Context: Lynch syndrome is caused primarily by mutations in the mismatch repair genes MLH1 and MSH2.
Objectives: To analyze MLH1/MSH2 mutation prevalence in a large cohort of patients undergoing genetic testing and to develop a clinical model to predict the likelihood of finding a mutation in at-risk patients.
Design, setting, and participants: Personal and family history were obtained for 1914 unrelated probands who submitted blood samples starting in the year 2000 for full gene sequencing of MLH1/MSH2. Genetic analysis was performed using a combination of sequence analysis and Southern blotting. A multivariable model was developed using logistic regression in an initial cohort of 898 individuals and subsequently prospectively validated in 1016 patients. The complex model that we have named PREMM(1,2) (Prediction of Mutations in MLH1 and MSH2) was developed into a Web-based tool that incorporates personal and family history of cancer and adenomas.
Main outcome measure: Deleterious mutations in MLH1/MSH2 genes.

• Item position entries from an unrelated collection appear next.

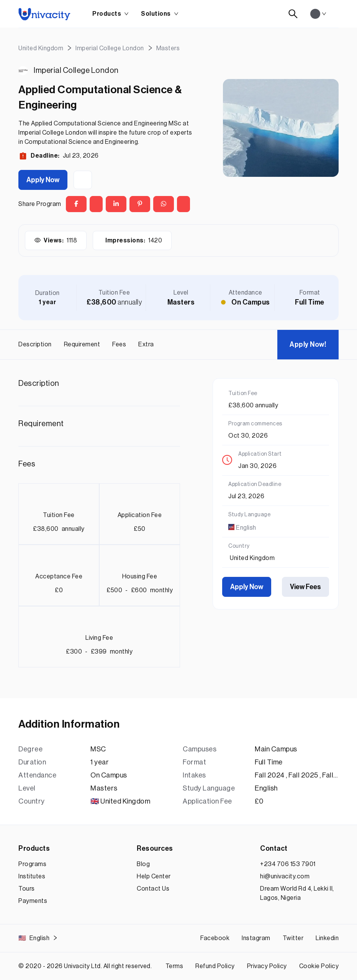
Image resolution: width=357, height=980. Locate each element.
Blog (143, 864)
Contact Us (153, 889)
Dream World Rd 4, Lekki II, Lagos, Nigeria (297, 893)
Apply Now (43, 180)
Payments (33, 901)
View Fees (305, 587)
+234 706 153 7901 (288, 864)
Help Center (154, 876)
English (38, 938)
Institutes (32, 876)
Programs (32, 864)
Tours (26, 889)
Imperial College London (76, 71)
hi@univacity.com (285, 876)
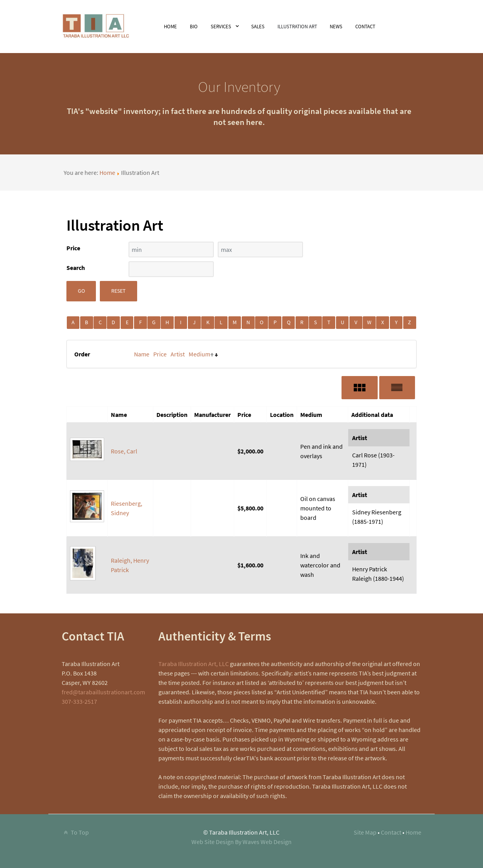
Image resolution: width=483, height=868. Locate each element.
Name (141, 354)
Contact (391, 832)
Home (107, 172)
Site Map (365, 832)
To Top (75, 832)
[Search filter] (171, 269)
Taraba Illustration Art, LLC (193, 664)
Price (160, 354)
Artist (178, 354)
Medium (199, 354)
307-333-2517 (79, 701)
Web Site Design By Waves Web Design (241, 842)
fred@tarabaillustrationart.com (103, 692)
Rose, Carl (124, 451)
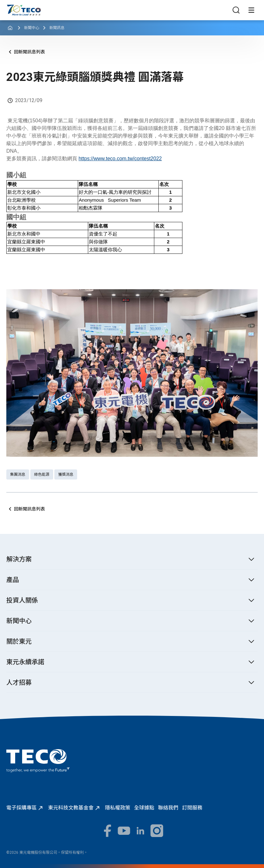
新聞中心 (31, 28)
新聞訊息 (57, 28)
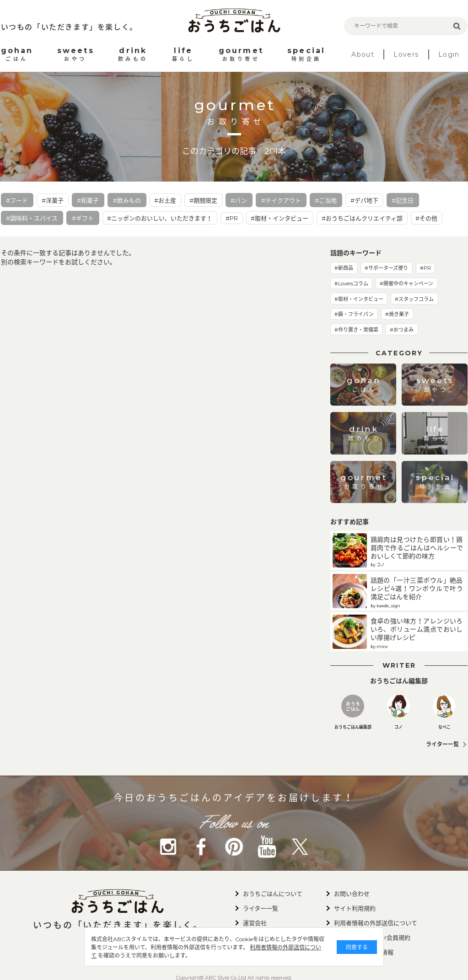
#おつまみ (402, 330)
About (363, 54)
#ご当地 (326, 200)
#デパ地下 (364, 200)
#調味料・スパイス (32, 218)
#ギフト (83, 218)
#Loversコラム (351, 284)
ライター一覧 (442, 744)
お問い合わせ (352, 894)
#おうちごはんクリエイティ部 (362, 218)
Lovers (406, 54)
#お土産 (165, 200)
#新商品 (344, 268)
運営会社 (255, 923)
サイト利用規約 (355, 908)
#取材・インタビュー (280, 218)
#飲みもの (127, 200)
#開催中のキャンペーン (406, 284)
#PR (231, 218)
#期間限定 (203, 200)
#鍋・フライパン (354, 314)
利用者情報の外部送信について (190, 955)
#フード (17, 200)
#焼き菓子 (397, 314)
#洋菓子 (53, 200)
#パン (239, 200)
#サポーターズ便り (386, 268)
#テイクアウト (281, 200)
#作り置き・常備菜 (356, 330)
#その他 (426, 218)
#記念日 (403, 200)
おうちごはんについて (273, 894)
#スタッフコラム (414, 299)
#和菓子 (88, 200)
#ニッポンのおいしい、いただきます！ (160, 218)
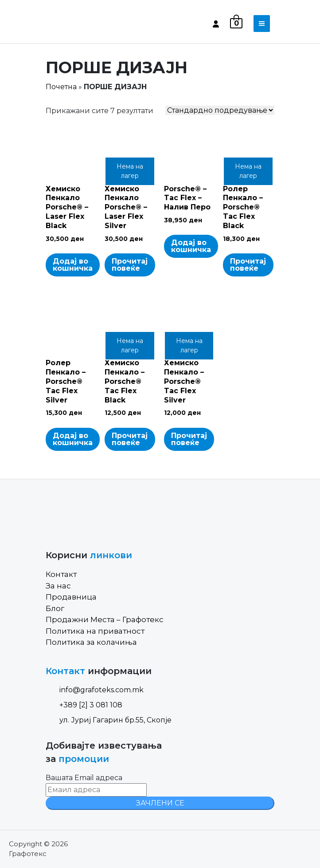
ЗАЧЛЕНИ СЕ (160, 803)
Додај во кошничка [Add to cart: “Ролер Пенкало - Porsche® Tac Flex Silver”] (73, 439)
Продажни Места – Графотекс (105, 619)
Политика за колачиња (91, 642)
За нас (58, 586)
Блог (55, 608)
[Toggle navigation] (261, 24)
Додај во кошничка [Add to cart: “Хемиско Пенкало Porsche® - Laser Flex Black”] (73, 264)
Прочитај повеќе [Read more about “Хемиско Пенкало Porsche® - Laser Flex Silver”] (129, 264)
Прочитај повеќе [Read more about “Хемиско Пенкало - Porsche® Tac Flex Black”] (129, 439)
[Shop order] (220, 110)
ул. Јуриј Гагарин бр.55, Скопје (109, 720)
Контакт (61, 574)
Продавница (71, 597)
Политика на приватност (95, 631)
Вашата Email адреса (84, 777)
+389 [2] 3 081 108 (84, 705)
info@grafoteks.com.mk (94, 690)
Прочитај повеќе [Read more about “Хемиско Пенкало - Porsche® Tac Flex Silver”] (189, 439)
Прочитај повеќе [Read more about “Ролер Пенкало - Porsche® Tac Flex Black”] (248, 264)
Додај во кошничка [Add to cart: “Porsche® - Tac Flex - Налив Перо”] (191, 246)
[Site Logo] (83, 24)
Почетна (61, 87)
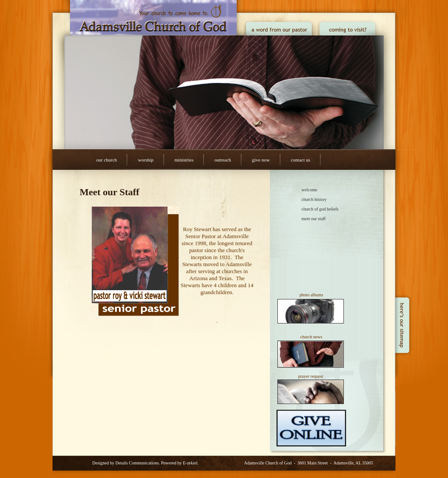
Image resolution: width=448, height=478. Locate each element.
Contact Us (301, 160)
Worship (145, 160)
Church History (314, 199)
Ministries (184, 160)
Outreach (223, 160)
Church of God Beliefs (320, 209)
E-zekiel (190, 463)
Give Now (261, 160)
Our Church (106, 160)
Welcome (309, 190)
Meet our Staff (313, 218)
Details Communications (137, 463)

Results: Overall, 14.5% of the probands (130/898) carried a pathogenic mutation (MLH1, 6.5%; MSH2, 8.0%) in the development cohort and 15.3% (155/1016) in the validation cohort, with 42 (27%) of the latter being large rearrangements. Strong predictors of mutations included proband characteristics (presence of colorectal cancer, especially > or =2 separate diagnoses, or endometrial cancer) and family history (especially the number of first-degree relatives with colorectal or endometrial cancer). Age at diagnosis was particularly important for colorectal cancer. The multivariable model discriminated well at external validation, with an area under the receiver operating characteristic curve of 0.80 (95% confidence interval, 0.76-0.84).
Conclusions: Personal and family history characteristics can accurately predict the outcome of genetic testing in a large population at risk of Lynch syndrome. The PREMM(1,2) model provides clinicians with an objective, easy-to-use tool to estimate the likelihood of finding mutations in the MLH1/MSH2 genes and may guide the strategy for molecular evaluation.